# AIM OF THE EXERCISE:
Copy, from the data below, every line that has "Servers" in it.

[Dataset excerpts]
────────────────────
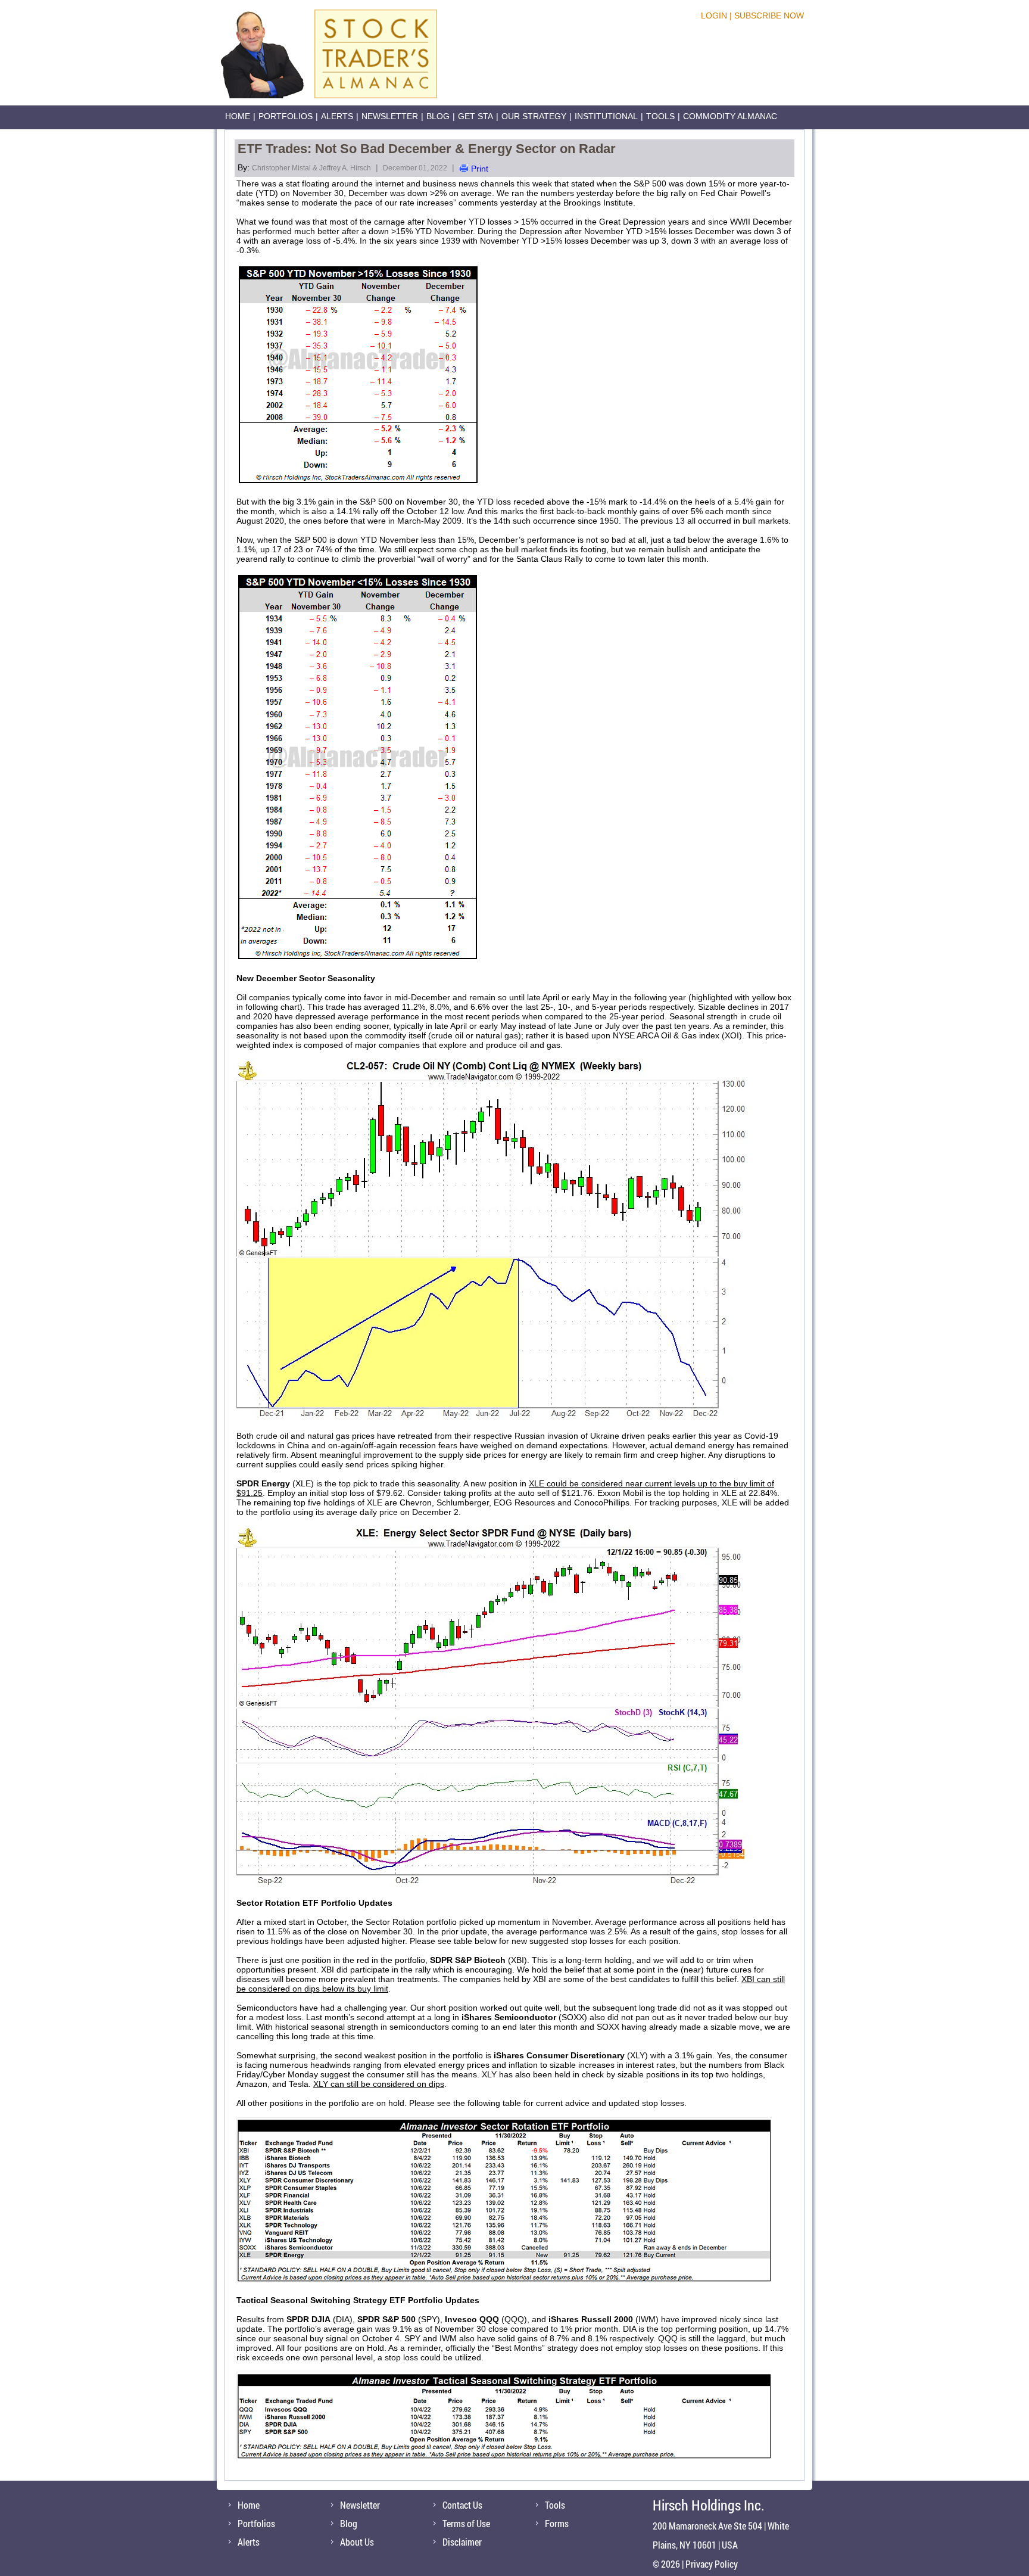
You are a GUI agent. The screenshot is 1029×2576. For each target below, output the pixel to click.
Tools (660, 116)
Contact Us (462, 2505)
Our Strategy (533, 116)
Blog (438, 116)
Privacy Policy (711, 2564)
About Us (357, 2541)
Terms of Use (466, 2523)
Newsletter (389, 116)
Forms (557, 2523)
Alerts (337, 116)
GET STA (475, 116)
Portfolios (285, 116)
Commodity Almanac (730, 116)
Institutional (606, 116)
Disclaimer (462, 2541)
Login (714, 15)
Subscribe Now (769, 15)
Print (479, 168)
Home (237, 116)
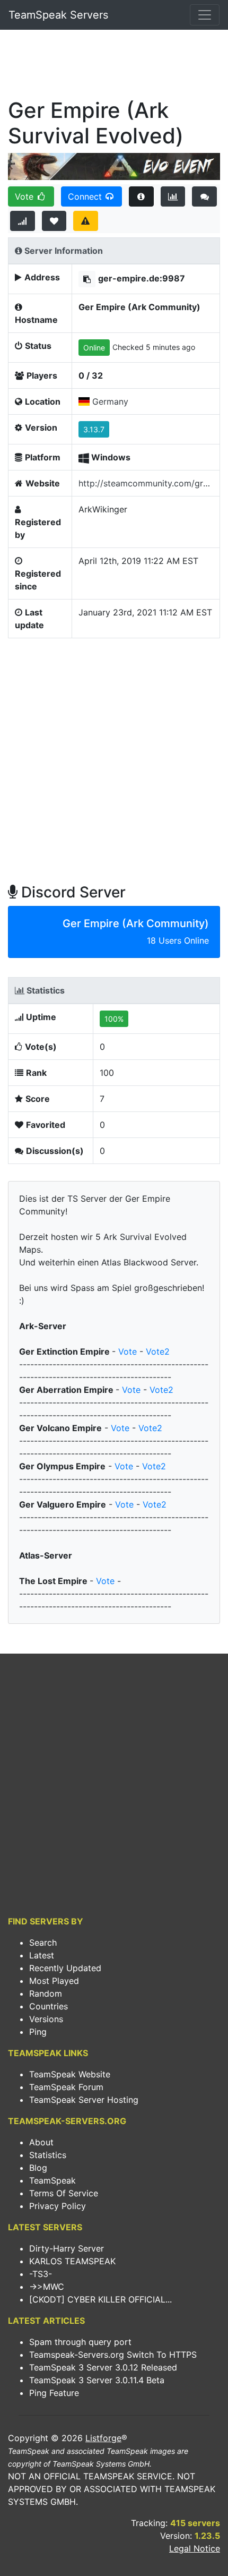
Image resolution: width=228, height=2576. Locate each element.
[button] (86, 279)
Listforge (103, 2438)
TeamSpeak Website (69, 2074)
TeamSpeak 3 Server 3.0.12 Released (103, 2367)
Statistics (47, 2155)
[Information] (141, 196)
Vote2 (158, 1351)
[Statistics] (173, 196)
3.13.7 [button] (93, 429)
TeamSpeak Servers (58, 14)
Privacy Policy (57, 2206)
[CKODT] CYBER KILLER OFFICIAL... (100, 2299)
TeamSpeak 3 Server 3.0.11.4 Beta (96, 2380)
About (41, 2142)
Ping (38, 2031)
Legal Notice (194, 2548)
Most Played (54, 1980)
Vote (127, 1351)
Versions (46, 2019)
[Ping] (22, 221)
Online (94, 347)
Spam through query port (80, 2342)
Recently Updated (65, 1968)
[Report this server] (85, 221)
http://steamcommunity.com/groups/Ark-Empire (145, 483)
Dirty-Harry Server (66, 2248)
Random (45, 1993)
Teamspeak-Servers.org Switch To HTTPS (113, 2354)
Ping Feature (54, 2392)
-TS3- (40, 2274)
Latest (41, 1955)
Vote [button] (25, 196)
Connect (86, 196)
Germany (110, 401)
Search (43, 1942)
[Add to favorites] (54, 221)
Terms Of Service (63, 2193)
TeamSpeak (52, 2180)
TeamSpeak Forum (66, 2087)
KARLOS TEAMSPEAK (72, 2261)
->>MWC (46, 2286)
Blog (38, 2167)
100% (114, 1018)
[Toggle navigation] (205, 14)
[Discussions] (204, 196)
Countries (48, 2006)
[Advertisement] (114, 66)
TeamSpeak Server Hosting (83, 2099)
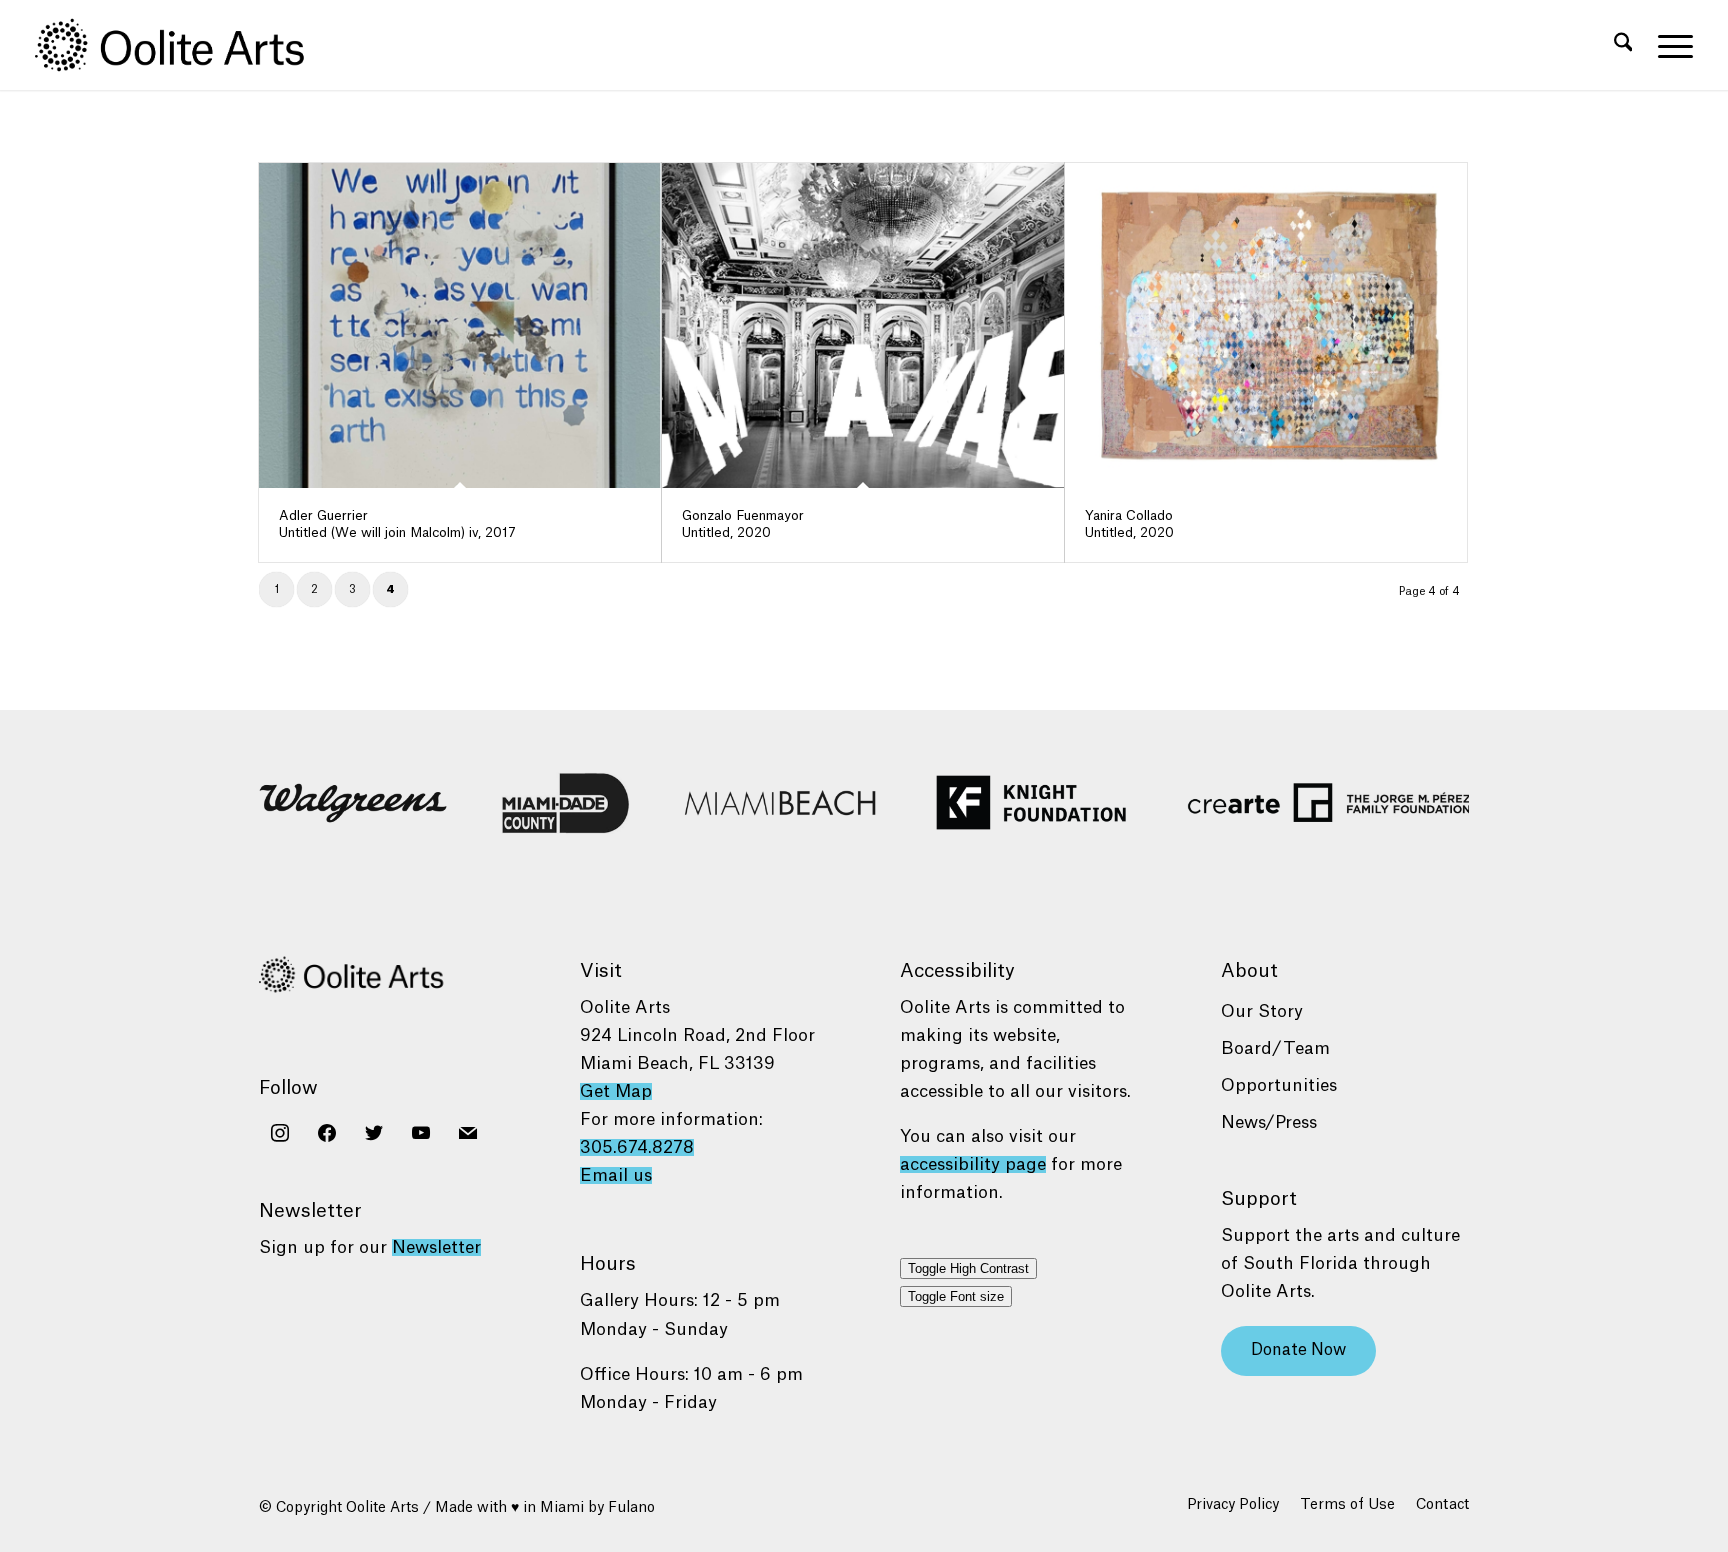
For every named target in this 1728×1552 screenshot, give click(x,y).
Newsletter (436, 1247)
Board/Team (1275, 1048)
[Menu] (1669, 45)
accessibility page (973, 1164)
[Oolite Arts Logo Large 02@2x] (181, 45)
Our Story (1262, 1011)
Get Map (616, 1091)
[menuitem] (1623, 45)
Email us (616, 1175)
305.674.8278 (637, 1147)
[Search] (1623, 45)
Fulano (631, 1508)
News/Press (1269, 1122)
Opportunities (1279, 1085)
────────────────────
# REPLY:
TeamSpeak Servers (58, 14)
Teamspeak-Servers.org Switch To HTTPS (113, 2354)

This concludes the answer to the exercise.